Reviewed by Josh Black
The End in All Beginnings is billed by the publisher as “a disturbing trip through the ages in five novellas exploring the painful horrors of life, love and loss”. This is certainly an apt description, and readers who are into that aspect of the horror genre may well find this to be an essential read . Unique in their plots and subgenres, all of the stories here stand on their own and are excellent in their own right. Common themes and a prevailing heavy-hearted atmosphere, however, make the whole something much more than the sum of its parts.
“What Becomes God” begins the collection on a fittingly somber note, its evocation of the intangible realm of childhood colored darkly with the shadow of impending death. It relates the strange events of the final summer two young friends will ever share, and the desperation of their respective struggles to thwart the inevitable. The prose here seems at first to be on the florid side, but this quickly becomes a benefit rather than a hindrance. Taff’s words dance, moving together to paint a living, breathing world of beauty and despair. The direction the story eventually takes is unexpected, but isn’t a cheat – it gives closure in a poetic sort of way, bringing a corporeality to mirror the already heavy thoughts and feelings that have built up in the characters’ minds over the course of the story.

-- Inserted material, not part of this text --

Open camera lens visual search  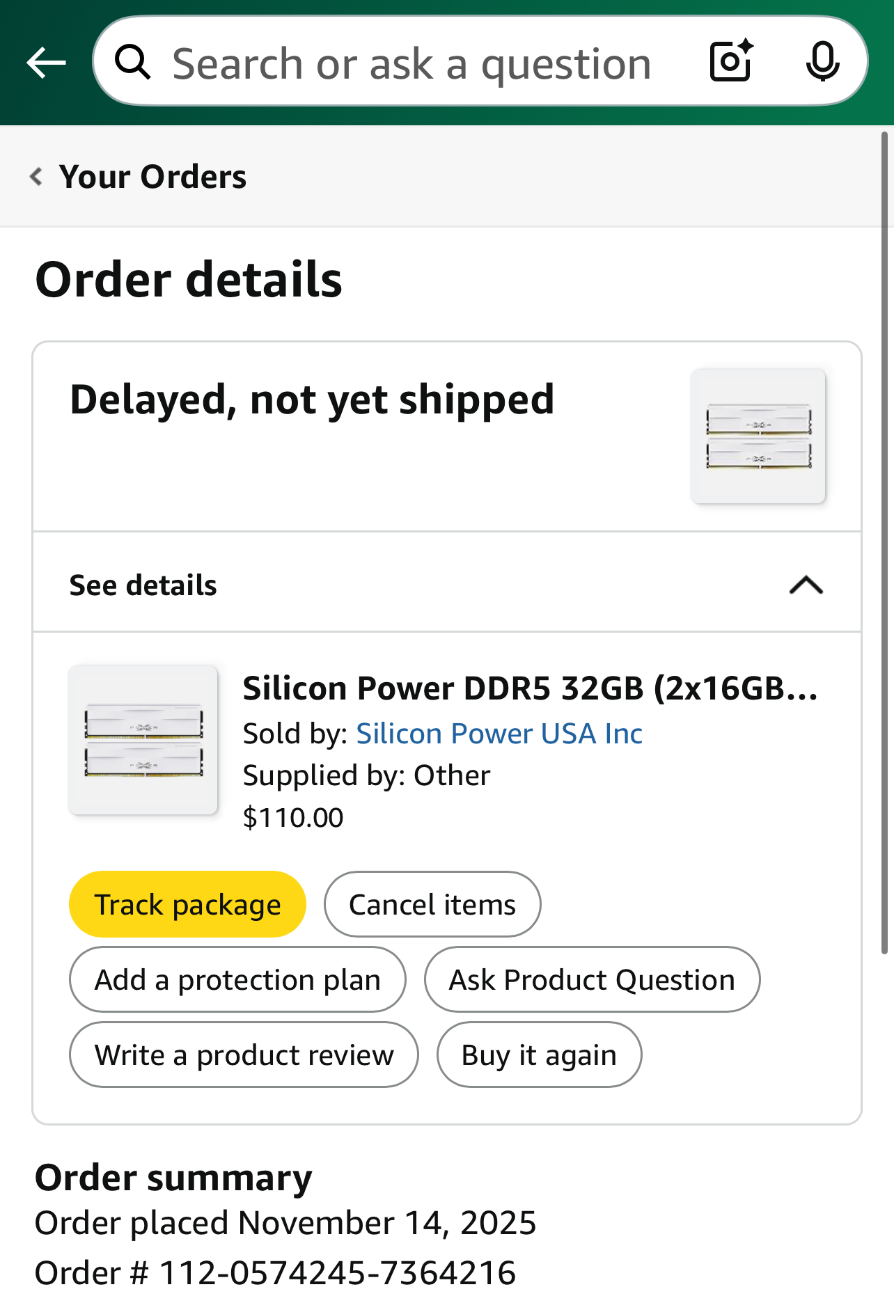[x=731, y=61]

While “What Becomes God” cast a darkened light on the days of summer, the next offering, “Object Permanence”, is markedly autumnal. The story takes place in November, and centers around memory in both its clearest form and its gradual decay. Here Taff explores some intriguing questions: What if the fading of memory wasn’t so gradual? What if memory could be controlled, and what if someone, in controlling it, could effectively ensnare the people around them in a particular place and time? Without death, can we really consider ourselves alive? As the story develops and its well-plotted layers of mystery begin to unravel, the answers to these questions are progressively more heart-rending.
“Love in the Time of Zombies” continues tapping the heart-rending vein with its focus on one person’s love for another (relatively speaking), and the insurmountable distance that ensures that love remains unrequited. It’s a very (almost painfully) inward-focused story with a small cast of characters. Like all the best zombie fiction, it’s concerned more about the characters’ reactions to their changed lives than the zombies themselves – at least zombies the way we’ve typically come to view them. The ending, foreseeable as it may be, packs an emotional sucker-punch, and the journey there is equal parts melancholic and cringe-inducing.

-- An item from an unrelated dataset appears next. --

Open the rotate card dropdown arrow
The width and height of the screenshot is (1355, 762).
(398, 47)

“The Long, Long Breakdown” is another post-apocalyptic yarn, set in a near-future world in which the ice caps have melted and much of the world is underwater. This elemental story centers around a widower and his daughter living in a partly submerged high-rise, as satisfied with their lot as they can be, until they spot something across the waves that changes everything. The vivid setting is a character in itself with its storm-riled waters and the skeletal ruins reaching up from them. It’s a fine survival story, made greater by the themes it deals with – the persistence of loss and how it shapes us, and the powerful will of a parent guarding their child from harm.
“Visitation” maintains the theme of loss and opens it up beyond the terrestrial plane into the far reaches of space. This soft sci-fi tale takes the idea of a haunted house and reimagines it as a haunted planet – a place where people lucky enough to win an intergalactic lottery can confront their dead and find some closure. Naturally not all is as it seems. The story explores various beliefs regarding life after death, what it means to be human (and what it means to be a ghost), and various types of faith.
The author’s notes at the end of the book are illuminating, and the cover art and the black and white tarot card illustrations preceding each novella complement Taff’s subdued take on speculative fiction. Taken as a whole, The End in All Beginnings is a quiet tour de force, a near pitch-perfect offering of the kind of emotionally charged, idea-based horror that seems to have fallen out of favor lately. It’s a brilliant collection of dark fiction from a voice that has a lot to offer. Highly recommended.